Когда последний аккорд затихает, в комнате — тишина. Потом вздох.

— Сильно, Костя, — говорит Михаил. — Прямо… неожиданно.

Я улыбаюсь, кладу гитару.
— Что неожиданно? Что у следователя НКВД может быть душа? У нас у всех она есть. Мы её и защищаем.

Это не поза. Я искренне в это верю. Моя работа — грязная. Она требует жестокости, бесчувствия, иногда — лжи. Но цель её свята. Она — защита этой хрупкой, шумановской мелодии жизни от тех, кто хочет её разорвать в клочья.

Потом поём «Варшавянку». Все, хором. Громко, с подъёмом. Я пою громче всех. Я верю в каждое слово. «Вихри враждебные веют над нами…» — это про сегодняшний день. Про врагов, которые не дремлют. А мы — не дрогнем.

Потом — новая песня, гимн наших дней: «Мы рождены, чтоб сказку сделать былью». Серёжка, которого ещё не уложили, смотрит на нас большими глазами. Он не понимает слов, но чувствует энергию, веру. Он будет расти в этой вере. Это правильно.

За чаем разговор заходит о театре. О новой постановке «Дней Турбиных» во МХАТе. Я высказываюсь. Говорю о режиссуре, об акцентах, о работе худсовета. Я разбираюсь в этом. Мне это интересно. Это — часть той самой культуры, которую мы отстаиваем. Новый человек должен быть не только сильным и преданным, но и образованным, тонким. Как я.

Владимир подтрунивает:
— Тебе, Костя, в театральные критики идти, а не на Лубянке сидеть.

Я отвечаю серьёзно, без тени иронии:
— Театр — это важный фронт. Искусство должно воспитывать нового человека. А мы на своём фронте — расчищаем для этого нового человека место. Всё связано.

Я вижу, как Анна смотрит на меня. В её взгляде — любовь, гордость и… что-то ещё. Тень. Лёгкая грусть. Она знает, какая цена у этой «расчистки места». Но она верит мне. Она верит, что я знаю, что делаю. Что моя жестокость — вынужденная. Что под этой формой и под этим костюмом — тот самый человек, который только что играл Шумана и рассуждал о Булгакове.

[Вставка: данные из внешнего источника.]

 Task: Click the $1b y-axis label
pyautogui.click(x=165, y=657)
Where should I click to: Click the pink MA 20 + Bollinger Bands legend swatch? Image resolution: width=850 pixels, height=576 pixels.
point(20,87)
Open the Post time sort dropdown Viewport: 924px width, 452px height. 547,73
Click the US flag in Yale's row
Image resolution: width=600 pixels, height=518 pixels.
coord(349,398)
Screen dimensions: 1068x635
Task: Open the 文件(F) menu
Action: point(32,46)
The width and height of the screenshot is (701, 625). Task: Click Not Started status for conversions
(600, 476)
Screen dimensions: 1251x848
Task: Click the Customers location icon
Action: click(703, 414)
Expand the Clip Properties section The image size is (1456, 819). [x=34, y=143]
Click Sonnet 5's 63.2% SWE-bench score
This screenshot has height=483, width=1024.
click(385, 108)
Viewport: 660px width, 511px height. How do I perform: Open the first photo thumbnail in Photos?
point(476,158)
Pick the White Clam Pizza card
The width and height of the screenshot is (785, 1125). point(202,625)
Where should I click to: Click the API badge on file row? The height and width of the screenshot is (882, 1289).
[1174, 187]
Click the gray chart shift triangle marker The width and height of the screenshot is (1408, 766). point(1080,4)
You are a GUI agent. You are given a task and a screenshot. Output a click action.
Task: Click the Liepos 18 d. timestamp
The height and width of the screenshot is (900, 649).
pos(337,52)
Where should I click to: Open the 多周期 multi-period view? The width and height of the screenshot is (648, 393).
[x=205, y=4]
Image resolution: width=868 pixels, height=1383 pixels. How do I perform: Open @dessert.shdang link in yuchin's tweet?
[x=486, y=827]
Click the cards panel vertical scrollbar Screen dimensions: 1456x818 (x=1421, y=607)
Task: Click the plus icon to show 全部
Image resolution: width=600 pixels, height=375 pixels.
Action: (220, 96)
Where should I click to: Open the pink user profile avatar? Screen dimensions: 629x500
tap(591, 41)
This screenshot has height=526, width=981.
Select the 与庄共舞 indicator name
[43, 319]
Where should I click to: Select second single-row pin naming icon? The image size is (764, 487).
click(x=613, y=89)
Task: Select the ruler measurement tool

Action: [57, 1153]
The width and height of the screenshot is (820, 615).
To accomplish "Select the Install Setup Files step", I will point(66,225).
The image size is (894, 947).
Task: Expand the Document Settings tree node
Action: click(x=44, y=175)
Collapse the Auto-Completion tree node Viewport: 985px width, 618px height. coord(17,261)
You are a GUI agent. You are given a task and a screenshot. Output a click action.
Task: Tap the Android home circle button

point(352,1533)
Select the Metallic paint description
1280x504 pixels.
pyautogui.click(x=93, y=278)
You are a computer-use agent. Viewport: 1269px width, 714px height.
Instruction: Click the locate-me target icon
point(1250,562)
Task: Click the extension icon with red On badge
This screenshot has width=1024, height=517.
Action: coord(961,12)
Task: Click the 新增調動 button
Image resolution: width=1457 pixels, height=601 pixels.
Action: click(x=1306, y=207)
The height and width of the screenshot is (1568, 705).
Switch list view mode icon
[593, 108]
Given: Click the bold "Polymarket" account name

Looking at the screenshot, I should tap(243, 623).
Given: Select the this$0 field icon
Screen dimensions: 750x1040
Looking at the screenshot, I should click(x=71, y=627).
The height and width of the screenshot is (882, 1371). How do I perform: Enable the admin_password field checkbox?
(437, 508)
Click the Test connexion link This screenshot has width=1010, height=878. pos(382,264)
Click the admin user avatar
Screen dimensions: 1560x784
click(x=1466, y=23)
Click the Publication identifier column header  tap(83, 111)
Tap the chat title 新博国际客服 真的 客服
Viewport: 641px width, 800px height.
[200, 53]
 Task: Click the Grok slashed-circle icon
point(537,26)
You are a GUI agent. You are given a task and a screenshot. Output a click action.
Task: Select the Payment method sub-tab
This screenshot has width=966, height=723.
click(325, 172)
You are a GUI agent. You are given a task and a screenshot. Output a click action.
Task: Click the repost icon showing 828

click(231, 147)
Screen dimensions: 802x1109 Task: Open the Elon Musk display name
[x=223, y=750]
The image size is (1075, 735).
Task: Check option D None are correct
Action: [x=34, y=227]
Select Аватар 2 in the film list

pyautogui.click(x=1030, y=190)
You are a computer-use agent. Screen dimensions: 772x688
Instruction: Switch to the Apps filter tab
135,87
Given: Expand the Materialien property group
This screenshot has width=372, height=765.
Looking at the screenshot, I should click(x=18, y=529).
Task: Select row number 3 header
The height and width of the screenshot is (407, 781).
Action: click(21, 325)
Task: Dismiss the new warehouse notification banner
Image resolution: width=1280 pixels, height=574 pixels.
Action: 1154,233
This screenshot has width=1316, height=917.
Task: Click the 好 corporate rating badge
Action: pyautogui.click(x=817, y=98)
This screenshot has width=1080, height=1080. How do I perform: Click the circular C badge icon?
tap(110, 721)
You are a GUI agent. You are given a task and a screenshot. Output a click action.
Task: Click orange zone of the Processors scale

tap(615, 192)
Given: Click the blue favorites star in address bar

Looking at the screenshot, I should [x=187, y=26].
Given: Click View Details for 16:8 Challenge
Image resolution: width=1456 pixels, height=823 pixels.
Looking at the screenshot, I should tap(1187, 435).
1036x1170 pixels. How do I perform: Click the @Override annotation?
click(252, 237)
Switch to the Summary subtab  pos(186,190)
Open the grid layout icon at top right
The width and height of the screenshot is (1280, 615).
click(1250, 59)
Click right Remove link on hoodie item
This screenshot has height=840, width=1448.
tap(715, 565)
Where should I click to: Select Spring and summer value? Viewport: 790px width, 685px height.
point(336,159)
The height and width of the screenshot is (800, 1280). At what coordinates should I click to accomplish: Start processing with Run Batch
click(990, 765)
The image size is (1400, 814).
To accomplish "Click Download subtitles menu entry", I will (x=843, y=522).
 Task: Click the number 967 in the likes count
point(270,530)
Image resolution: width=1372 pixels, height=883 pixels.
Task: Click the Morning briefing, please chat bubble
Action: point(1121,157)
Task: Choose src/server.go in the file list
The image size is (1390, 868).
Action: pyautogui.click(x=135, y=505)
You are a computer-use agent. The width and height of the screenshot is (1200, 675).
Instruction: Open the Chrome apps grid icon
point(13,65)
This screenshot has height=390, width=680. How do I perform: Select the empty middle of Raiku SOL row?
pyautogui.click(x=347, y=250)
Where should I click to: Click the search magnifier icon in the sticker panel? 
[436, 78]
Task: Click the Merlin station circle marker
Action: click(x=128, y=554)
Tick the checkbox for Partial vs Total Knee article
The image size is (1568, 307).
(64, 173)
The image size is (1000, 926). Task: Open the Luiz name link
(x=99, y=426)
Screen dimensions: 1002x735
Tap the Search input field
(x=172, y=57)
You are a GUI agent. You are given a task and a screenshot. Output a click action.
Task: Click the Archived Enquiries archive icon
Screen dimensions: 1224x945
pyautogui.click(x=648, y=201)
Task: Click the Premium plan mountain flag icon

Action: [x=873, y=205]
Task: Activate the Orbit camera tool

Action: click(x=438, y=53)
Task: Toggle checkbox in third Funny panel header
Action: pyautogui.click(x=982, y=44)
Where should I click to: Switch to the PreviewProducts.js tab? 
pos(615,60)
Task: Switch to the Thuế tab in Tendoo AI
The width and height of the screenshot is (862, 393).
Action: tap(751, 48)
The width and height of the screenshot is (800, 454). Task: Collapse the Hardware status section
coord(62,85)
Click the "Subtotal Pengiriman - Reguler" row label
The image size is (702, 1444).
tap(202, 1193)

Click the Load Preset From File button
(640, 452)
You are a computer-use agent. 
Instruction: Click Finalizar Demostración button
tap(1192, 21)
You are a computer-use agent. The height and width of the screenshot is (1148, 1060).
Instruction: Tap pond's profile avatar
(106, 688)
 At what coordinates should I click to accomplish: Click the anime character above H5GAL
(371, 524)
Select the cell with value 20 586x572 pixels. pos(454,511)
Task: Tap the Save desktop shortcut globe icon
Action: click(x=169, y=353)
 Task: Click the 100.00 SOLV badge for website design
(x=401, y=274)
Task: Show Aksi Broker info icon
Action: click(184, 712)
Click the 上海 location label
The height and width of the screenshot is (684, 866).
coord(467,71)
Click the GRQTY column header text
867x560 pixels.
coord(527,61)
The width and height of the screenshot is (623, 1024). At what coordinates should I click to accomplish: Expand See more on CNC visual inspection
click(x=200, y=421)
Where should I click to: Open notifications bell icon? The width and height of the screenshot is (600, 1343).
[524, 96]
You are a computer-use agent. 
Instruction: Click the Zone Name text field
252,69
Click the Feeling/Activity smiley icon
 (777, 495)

Гости уходят. Мы с Анной остаёмся вдвоём в притихшей квартире. Она обнимает меня.

— Хороший был вечер, — шепчет она.

— Да, — говорю я, гладя её по волосам. — Хороший.

Я выхожу на балкон, закуриваю, смотрю на тёмную майскую Москву. Где-то там, в кабинетах на Лубянке, лежат дела. Досье на врагов. Завтра мне снова придется быть жёстким. Холодным. Беспощадным. Но это — моя работа. Моя служба. Моя вера.

И ради таких вечеров, ради смеха Серёжки, ради музыки Шумана в тёплой комнате — я готов на многое. На всё.

Я — Константин Шахфоростов. И я защищаю свой мир. Любой ценой.